This time I have one of my rare Civil War monument trivia questions from north of the Mason-Dixon line. It's a terrific building and drives home how much wealth there was in the north in the early twentieth century. (I've commented before how much grander the post-war northern public buildings were than southern buildings.) Where is it?
Al,
You made this one too easy. It is the Soldiers and Sailors Memorial in Pittsburgh. A magnified picture gives it away.
Posted by: Bob Strassfeld | March 28, 2014 at 06:59 PM
You're, of course, right Bob. Nicely done.
Posted by: Alfred Brophy | March 29, 2014 at 10:19 AM
Now that I'm back in lovely Chapel Hill I want to talk a little more about the Soldiers and Sailors Museum. On Thursday I was talking with some of the Pitt faculty and mentioned that I wanted to take some pictures -- always looking to restock on trivia questions, of course. I asked them where the Pittsburgh Union soldier was. They responded something along the lines of, well, there must be one around here somewhere. Well, anyway, when I was at the really terrific Derrick Bell conference the next day I looked out the window and read the inscription on the building "Allegheny County Soldiers Memorial." I'd noticed the building on the way to the conference that morning and wondered what it was -- so, ah, here we go! I ran outside during a break and took some pictures -- tried to get one where the name wasn't so apparent. As Bob points out, I wasn't quite successful in that.
This very impressive building has in some ways faded into the landscape. For even extremely knowledgeable locals (who aren't obsessed with the significance of monuments), the monument doesn't serve its intended purpose. That is, the monument doesn't serve much of a function. Or, perhaps put another way, the Civil War is a long time away and we're forgetting about it. This is similar to a conversation I had with a long-time Chapel Hillian some years ago about meeting at the Confederate monument on campus. She had no idea what I was talking about. Later she said something like, oh, I've pass that twice a day for years -- is that a Confederate monument?

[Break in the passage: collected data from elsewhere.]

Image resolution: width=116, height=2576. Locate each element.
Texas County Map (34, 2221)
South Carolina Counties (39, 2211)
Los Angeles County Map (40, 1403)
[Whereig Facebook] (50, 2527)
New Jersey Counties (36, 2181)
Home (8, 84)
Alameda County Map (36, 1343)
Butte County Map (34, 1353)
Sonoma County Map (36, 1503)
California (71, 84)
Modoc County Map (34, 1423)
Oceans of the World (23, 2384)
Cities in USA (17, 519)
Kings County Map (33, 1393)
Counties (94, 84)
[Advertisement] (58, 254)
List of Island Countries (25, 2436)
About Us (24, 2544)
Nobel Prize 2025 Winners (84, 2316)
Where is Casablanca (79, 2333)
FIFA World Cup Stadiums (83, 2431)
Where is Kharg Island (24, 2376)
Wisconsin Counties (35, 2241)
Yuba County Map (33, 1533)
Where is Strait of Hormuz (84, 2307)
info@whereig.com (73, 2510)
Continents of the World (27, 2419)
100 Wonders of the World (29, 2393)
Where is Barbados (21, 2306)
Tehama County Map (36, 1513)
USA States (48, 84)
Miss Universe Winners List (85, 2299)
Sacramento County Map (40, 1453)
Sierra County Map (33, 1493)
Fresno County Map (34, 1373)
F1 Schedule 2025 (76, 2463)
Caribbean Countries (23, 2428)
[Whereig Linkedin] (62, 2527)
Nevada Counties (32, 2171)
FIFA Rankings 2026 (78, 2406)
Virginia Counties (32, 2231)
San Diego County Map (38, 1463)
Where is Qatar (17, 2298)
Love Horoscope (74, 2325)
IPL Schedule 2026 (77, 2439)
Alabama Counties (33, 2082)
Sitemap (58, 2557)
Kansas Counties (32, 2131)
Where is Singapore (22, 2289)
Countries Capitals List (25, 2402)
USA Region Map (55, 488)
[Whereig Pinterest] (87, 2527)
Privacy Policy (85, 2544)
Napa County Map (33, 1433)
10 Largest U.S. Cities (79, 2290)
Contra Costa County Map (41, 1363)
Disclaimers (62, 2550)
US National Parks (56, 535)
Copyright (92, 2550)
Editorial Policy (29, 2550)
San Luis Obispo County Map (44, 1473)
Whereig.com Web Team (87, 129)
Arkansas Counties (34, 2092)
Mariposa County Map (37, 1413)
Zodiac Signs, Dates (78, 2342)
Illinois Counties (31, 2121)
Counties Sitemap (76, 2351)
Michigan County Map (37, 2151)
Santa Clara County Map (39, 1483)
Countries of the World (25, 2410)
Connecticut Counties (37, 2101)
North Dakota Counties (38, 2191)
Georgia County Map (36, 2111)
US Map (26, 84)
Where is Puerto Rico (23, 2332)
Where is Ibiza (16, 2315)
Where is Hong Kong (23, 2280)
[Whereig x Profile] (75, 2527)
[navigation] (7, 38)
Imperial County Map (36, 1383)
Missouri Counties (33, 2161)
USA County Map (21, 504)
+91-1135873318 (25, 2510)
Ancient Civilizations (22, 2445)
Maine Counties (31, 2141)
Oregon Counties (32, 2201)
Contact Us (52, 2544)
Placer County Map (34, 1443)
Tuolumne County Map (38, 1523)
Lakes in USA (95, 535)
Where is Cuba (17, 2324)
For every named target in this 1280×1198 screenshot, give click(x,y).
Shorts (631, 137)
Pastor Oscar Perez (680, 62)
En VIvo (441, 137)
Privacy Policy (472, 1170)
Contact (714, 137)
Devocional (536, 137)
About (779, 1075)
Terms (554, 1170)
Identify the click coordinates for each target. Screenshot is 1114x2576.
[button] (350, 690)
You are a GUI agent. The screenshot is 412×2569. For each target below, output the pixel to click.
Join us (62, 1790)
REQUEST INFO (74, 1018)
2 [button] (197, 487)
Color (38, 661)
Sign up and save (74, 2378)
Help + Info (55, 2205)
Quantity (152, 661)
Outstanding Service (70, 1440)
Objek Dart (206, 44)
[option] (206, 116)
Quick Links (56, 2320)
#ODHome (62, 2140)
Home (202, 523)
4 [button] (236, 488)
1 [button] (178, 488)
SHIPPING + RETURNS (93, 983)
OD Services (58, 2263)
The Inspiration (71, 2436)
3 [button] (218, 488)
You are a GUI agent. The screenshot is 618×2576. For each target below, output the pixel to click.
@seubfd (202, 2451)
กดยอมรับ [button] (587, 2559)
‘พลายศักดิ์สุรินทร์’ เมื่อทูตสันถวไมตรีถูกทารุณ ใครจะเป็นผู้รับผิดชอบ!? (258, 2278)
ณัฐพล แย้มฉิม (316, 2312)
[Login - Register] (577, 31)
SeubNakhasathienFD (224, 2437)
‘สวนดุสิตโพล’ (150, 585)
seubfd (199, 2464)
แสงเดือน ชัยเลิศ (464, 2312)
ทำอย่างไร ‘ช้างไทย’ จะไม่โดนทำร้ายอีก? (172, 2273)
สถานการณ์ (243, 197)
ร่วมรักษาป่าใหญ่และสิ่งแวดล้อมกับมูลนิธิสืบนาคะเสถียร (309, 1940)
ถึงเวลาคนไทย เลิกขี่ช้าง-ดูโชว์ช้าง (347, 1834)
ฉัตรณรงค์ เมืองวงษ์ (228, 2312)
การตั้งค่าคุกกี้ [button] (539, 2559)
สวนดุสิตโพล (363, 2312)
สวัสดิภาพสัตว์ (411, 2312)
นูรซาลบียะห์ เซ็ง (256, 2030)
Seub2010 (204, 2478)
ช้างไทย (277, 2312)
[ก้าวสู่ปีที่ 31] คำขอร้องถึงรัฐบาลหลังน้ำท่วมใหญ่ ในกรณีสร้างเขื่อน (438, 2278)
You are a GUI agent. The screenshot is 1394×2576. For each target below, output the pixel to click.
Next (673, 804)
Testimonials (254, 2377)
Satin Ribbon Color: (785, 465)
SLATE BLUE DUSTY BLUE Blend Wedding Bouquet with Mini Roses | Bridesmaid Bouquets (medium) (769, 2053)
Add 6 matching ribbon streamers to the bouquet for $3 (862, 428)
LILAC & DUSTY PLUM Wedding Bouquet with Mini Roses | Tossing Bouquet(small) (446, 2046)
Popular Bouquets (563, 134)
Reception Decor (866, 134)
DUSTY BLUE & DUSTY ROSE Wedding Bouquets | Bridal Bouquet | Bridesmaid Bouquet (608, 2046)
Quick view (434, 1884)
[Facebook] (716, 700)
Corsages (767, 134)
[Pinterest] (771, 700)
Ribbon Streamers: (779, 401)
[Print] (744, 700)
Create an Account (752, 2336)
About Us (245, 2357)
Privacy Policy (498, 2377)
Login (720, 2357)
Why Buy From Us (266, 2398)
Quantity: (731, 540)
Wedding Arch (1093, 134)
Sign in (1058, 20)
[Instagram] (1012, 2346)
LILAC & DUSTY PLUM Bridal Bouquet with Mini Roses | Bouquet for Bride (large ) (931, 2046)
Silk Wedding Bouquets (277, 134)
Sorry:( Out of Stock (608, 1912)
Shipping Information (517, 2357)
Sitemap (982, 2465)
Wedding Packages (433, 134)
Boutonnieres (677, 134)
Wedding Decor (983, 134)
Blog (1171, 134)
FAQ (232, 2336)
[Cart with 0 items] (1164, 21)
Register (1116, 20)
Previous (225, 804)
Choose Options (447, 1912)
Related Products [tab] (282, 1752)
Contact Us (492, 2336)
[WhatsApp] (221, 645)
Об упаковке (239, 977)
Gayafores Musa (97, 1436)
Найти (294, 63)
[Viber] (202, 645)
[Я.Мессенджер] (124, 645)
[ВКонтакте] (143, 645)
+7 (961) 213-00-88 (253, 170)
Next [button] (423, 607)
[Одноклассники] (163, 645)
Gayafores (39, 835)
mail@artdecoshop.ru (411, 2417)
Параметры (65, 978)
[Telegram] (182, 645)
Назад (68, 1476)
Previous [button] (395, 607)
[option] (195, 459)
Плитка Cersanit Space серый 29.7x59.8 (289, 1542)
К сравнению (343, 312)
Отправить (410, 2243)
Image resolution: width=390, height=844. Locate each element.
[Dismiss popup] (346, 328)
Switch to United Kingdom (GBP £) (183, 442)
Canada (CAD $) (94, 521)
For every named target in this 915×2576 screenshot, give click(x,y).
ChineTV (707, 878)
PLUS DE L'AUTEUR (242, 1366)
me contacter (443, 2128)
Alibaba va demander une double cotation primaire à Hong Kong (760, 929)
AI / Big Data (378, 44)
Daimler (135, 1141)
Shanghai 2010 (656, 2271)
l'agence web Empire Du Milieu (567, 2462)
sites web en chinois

I think in a lot of ways that the Civil War is finally coming to a conclusion -- we've largely settled the disputes about causes and morality of the war -- is positive for our country. I think the best evidence of this was a statement by a Sons of Confederate Veterans spokesman back in December 2011 when the Civil War sesqui-centennial was getting under way. He said something like, of course the Civil War was about slavery, but it was about other issues as well. I'm not convinced about the "other issues" part, but I thought that a remarkable concession; and one that suggests that the battle over the memory of the war is largely settled.